Aslında Gülen orada kendini tartışmaya açmak pahasına çok önemli mesajlar vermiş.
Henüz darbe girişiminin birinci yıl dönümüne yaklaşılırken, kamuoyuna bir şeyler anlatmak istemiş. Bir tartışmanın önünü açabilecek bir çıkış yapmış.
Fakat bu konu orada kaldı. Bir daha kendisi de temas etmedi.
Aradan 4 yıl geçtikten sonra ilk kez bu yazı ile bu açıklama kamusallaşmış oluyor.
Şimdi bu satırlara biraz mercek tutalım ve adı geçenlerin kimler olduğuna bakalım.
Gülen’in “Uzun yıllardır tanıdığım bir esnaf arkadaşım” dediği kişi Cahit Değerli.
Kendisi son derece düzgün, itibarlı bir işadamı. Bitlis Ahlat kökenli olup İstanbul Topkapı’da Merkez Kimya isimli bir şirketin sahibiydi.
Aynı zamanda Cemaat’in en eski mütevellilerindendi. Fakat sonraları kenara çekildi. Şimdilerde yaşlı ve hastalıkları ile boğuşan, kendi halinde bir emekli.
Gülen’in “Onun işadamı olan oğlu” dediği ise Mehmet Değerli.
2015 Ocak ile 2016 Haziran arasında Gülen’in ikamet ettiği çiftlikte kalan, ona bir takım bilgiler aktaran ve Cemaat’i 15 Temmuz tuzağına çekmekle itham edilen şahıs.
Onun arkadaşı olduğu söylenen ‘İbrahim’ ise İbrahim Bilgehan Taşdelen.
****
Peki kim bu İbrahim Taşdelen?
Dikkatle okumanızı öneririm. Son derece ilginç ve sıradışı bir kişilik.
İsmi siyasi çevrelerle anılan bir işadamı.
İşadamı dediysem, o tarafı karanlık biraz.
Askeriyeden ayrıldığını söyleyenler de var ama ben buna dair bir kayda ulaşamadım.
Onu yakından tanıyan bir eski dostu, MİT elemanı olduğunu iddia ediyor. Ancak takdir edersiniz ki bunu ispatlamak da çok zor.
Her ne ise, biz somut kayıtlara geçelim.
Adı ilk olarak 2004 yılında yaklaşık 8 milyon TL’lik bir akaryakıt kaçakçılığı davasında gündeme gelmişti.
Politeks Petrol İthalat ve İhracat Limited Şirketi’nin sahibi, Kurucular İnşaat ve ZRG Dış Ticaret’in de ortağı olarak geçiyordu.
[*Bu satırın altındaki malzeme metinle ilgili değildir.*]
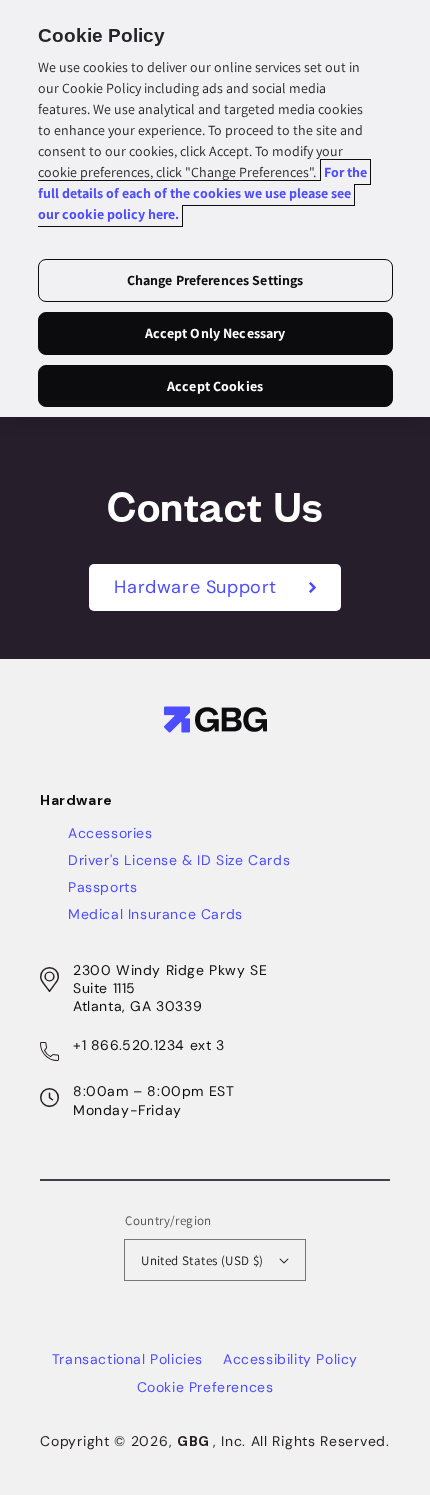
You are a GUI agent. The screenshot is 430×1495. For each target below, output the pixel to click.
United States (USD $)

Gebze Ağır Ceza Mahkemesi’nde, “cürüm işlemek amacıyla teşekkül oluşturmak, resmi evrakta sahtecilik” ve “teşekkül halinde kaçakçılık” suçlamalarıyla yargılandı.
Fakat burada asıl önemli olan, İbrahim Taşdelen’in ilişkiler ağıydı. İktidar partisi AKP, MHP, bürokrasi ve bazı derin çevrelerle içli dışlıydı.
Dönemin Ulaştırma Bakanlığı Müsteşar Yardımcısı ve AKP kurucusu Kemal Albayrak, dönemin Gümrük Müsteşar Yardımcısı Hüseyin Hüsnü Güler ve o sırada MHP Genel Başkanı Devlet Bahçeli’nin Başdanışmanı olan Emekli Korgeneral Altay Tokat’la yakın ilişkileri tespit edildi.
Dava dosyasına göre bunlarla arasında rüşvet ilişkisi vardı.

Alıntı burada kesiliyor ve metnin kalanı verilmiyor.